### Material supplied
==*==

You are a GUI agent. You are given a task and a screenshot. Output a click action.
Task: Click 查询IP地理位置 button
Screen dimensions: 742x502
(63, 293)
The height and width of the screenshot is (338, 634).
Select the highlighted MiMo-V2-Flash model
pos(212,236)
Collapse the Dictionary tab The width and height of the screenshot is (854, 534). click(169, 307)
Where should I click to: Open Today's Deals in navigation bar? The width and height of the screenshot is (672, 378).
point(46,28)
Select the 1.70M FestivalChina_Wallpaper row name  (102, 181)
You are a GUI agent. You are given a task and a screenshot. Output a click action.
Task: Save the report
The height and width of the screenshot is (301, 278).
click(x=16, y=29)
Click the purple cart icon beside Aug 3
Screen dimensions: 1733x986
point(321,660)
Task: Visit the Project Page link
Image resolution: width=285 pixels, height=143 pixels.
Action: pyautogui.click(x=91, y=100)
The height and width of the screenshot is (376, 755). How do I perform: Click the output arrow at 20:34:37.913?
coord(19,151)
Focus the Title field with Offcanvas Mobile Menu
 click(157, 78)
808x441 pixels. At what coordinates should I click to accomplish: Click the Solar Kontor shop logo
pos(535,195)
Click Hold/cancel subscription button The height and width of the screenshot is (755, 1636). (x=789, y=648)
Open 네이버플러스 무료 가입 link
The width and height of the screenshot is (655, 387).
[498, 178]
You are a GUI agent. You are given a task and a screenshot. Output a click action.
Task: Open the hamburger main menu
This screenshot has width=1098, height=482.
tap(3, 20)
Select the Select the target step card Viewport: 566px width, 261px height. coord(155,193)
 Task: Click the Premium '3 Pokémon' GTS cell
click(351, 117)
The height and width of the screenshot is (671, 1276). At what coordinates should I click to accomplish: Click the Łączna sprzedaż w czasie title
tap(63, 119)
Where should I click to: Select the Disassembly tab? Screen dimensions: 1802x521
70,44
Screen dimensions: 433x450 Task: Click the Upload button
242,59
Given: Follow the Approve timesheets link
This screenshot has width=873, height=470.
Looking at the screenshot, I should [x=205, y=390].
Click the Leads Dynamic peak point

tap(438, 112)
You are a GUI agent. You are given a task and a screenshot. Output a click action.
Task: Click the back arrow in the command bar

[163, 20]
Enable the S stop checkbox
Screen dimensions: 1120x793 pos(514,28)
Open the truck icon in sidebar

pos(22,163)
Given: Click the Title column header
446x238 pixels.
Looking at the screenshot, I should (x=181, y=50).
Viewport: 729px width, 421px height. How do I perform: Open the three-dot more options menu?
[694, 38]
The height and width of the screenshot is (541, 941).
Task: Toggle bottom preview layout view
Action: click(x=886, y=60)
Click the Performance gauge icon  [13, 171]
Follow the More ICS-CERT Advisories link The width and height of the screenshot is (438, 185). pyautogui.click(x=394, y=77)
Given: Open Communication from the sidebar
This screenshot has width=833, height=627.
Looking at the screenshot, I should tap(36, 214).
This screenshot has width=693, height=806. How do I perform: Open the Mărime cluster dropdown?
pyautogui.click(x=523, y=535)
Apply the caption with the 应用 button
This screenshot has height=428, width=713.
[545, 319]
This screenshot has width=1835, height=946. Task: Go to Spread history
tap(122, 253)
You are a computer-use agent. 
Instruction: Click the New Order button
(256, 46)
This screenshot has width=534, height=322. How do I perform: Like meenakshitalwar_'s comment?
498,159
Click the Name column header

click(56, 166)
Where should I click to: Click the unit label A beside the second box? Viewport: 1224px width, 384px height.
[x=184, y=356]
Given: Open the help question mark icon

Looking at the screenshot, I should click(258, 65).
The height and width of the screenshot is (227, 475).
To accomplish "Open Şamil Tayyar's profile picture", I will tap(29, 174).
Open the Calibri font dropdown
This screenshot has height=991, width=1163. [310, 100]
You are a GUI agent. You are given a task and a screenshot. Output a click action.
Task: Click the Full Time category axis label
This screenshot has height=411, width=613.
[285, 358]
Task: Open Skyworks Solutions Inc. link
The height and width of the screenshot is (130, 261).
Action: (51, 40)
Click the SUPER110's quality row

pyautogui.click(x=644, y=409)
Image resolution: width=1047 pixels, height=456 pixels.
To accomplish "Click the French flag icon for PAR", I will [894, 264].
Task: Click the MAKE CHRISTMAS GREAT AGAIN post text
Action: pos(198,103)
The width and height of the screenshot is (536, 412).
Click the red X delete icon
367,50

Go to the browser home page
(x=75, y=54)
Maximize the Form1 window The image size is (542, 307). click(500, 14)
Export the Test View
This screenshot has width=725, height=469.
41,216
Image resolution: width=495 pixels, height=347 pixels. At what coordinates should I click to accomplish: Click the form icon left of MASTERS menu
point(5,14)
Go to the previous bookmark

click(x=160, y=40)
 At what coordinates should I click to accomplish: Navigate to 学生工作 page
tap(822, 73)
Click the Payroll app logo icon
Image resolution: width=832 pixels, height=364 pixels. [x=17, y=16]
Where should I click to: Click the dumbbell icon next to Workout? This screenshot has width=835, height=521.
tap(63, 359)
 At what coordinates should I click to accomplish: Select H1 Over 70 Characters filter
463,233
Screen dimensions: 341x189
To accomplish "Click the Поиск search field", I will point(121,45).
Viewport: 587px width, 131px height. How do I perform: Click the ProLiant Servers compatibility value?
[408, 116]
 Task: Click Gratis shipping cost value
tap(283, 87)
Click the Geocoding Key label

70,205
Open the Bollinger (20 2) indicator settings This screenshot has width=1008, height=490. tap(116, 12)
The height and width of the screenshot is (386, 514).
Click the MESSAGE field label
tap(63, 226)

==*==

### Exercise goal
Leave out every line after the one with "Collapse the Dictionary". Reproduce the material above exactly from its first line through that line.

### Solution for this problem
You are a GUI agent. You are given a task and a screenshot. Output a click action.
Task: Click 查询IP地理位置 button
Screen dimensions: 742x502
(63, 293)
The height and width of the screenshot is (338, 634).
Select the highlighted MiMo-V2-Flash model
pos(212,236)
Collapse the Dictionary tab The width and height of the screenshot is (854, 534). click(169, 307)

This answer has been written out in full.